Pym’s former associate Darren Cross is trying to recreate the Pym Particles, but why did he not see the military application in the “malfunctioning” particle ray? The idea is to shrink organic matter, but it instead kills the subject and transforms him into a tiny blob of goo. (I think people would notice the fact that a member of the board of directors went to the bathroom and never came out.) The next time the Hulk is on a rampage and flattens half of New York City, they could shoot him with the “malfunctioning” particle ray and kill him. It would also be very useful to hand to soldiers the next time there is an alien invasion. You would not even need the Avengers to show up.

The movie tries to put over the Pym Particles as a huge deal, and is successful when the original Ant-Man easily dispatches an armed enemy battalion all by himself. Pym even mentions the Pym Particles are far more powerful and dangerous than even the Iron Man armor. But the final battle is far too silly and filled with slapstick. The movie jumps from intense action scene to a toy hitting the carpet over and over and over, and the drastic tonal shifts ruin the mood of the scene. Comedy can be worked into a superhero movie effectively, but if it is overdone it cheapens the experience. It was overdone here several times over.

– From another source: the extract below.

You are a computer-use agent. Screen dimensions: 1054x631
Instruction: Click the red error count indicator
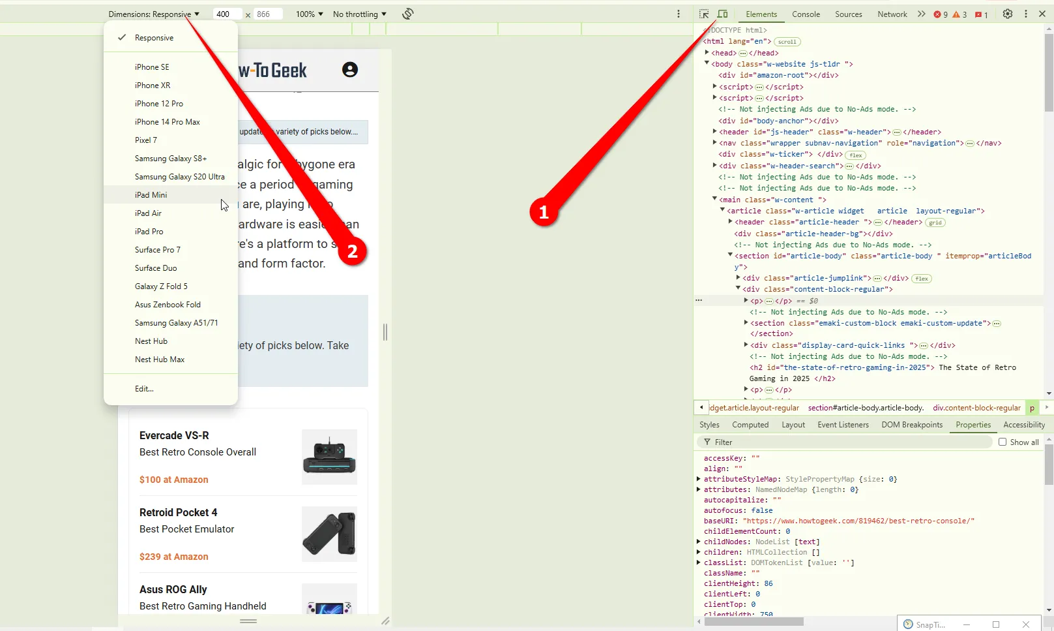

I meant to go see this movie in the theater, but I never got around to it. After renting it, I am glad I missed it and did not waste the money to see it on the big screen. This could have been so much better, with a more straightforward plot and a whole lot less comedy. If Marvel wants its lesser-known characters to be viable properties, they have to treat them more effectively than they treated Ant-Man. There was enough good here that it does not deserve an F, but the stupid overshadows the good.